PARTES DO EXERCÍCIO >>
[A] Traduza para o inglês esta frase do texto sobre a Epopeia de Atrakhasis: "Questiona-se se a tradição bíblica teria ou não se originado da curiosa Epopeia de Atrakhasis devido às fortes semelhanças entre as duas narrativas."
[B] No texto sobre a Epopeia de Atrakhasis, copie fielmente o trecho que começa nas palavras "Segundo as versões" e termina logo após "com Gn 8.21).".

SEÇÃO DO DOCUMENTO >>
Os estudiosos discutem interminavelmente se as variadas histórias existentes nas culturas dos povos antigos sobre a criação (e também sobre o dilúvio) viriam de uma fonte comum. Fala-se, por exemplo, em notáveis semelhanças entre trechos do Bereshit (Gênesis) e a Epopeia de Atrakhasis, um poema babilônico sobre o começo da vida em sociedade, escrito há mais de 1600 anos a.C.
Segundo as versões sobre a Epopeia de Atrakhasis, os seres humanos teriam surgido para desempenhar a árdua tarefa dos deuses inferiores em cuidar da terra e foram criados da carne e do sangue de uma divindade. Porém, como os homens começaram a se multiplicar e a incomodar os deuses fazendo barulho, estes decidiram acabar com a raça humana através de um dilúvio...
Prossegue a lenda dizendo que o piedoso Atrakhasis fora advertido em sonhos por um deus acerca da catástrofe planejada e recebeu instruções de construir um barco para salvar-se junto com sua família mais alguns animais. E não muito diferente do Noé da Bíblia, o herói babilônico também soltou aves da arca afim de verificar se as águas já teriam baixado depois das chuvas torrenciais do dilúvio, chegando a oferecer ao final um sacrifício no alto de uma montanha dedicado aos deuses que “sentiram o cheiro suave” (conf. com Gn 8.21).
Questiona-se se a tradição bíblica teria ou não se originado da curiosa Epopeia de Atrakhasis devido às fortes semelhanças entre as duas narrativas. Porém, a existência de histórias anteriores na própria região da Mesopotâmia aponta para um mito originado num tempo ainda mais remoto em que os ancestrais de todos aqueles povos civilizados, antes de conhecerem a escrita, sentavam-se ao redor de uma fogueira para ouvir histórias contadas por um ancião nos acampamentos nômades dos grupos humanos.
Para Alan Millard, professor de hebraico antigo e de línguas semitas da Universidade de Liverpool (Reino Unido), os relatos dos capítulos 1 e 2 de Gênesis teriam os seguintes pontos em comum com outras histórias da criação do mundo e do homem: “uma divindade pré-existente; a criação como resultado de uma ordem divina; o ser humano como o ponto alto da criação, formado do pó da terra como se molda um vaso, mas também de certa forma um reflexo da divindade”.

BLOCO DE DADOS >>
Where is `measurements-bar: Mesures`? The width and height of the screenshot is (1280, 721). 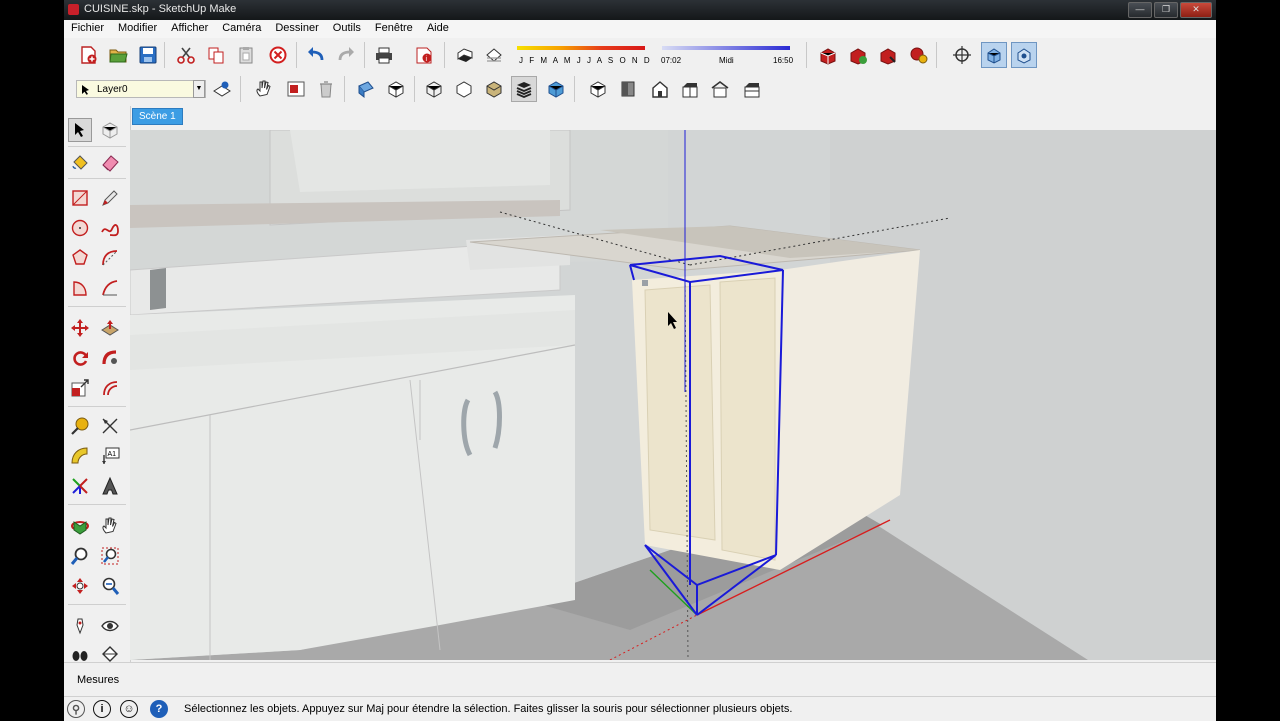 measurements-bar: Mesures is located at coordinates (640, 678).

RESULTADOS >>
[A] It is debated whether or not the biblical tradition may have originated from the curious Epic of Atrakhasis, owing to the strong similarities between the two narratives.

[B]
Segundo as versões sobre a Epopeia de Atrakhasis, os seres humanos teriam surgido para desempenhar a árdua tarefa dos deuses inferiores em cuidar da terra e foram criados da carne e do sangue de uma divindade. Porém, como os homens começaram a se multiplicar e a incomodar os deuses fazendo barulho, estes decidiram acabar com a raça humana através de um dilúvio...
Prossegue a lenda dizendo que o piedoso Atrakhasis fora advertido em sonhos por um deus acerca da catástrofe planejada e recebeu instruções de construir um barco para salvar-se junto com sua família mais alguns animais. E não muito diferente do Noé da Bíblia, o herói babilônico também soltou aves da arca afim de verificar se as águas já teriam baixado depois das chuvas torrenciais do dilúvio, chegando a oferecer ao final um sacrifício no alto de uma montanha dedicado aos deuses que “sentiram o cheiro suave” (conf. com Gn 8.21).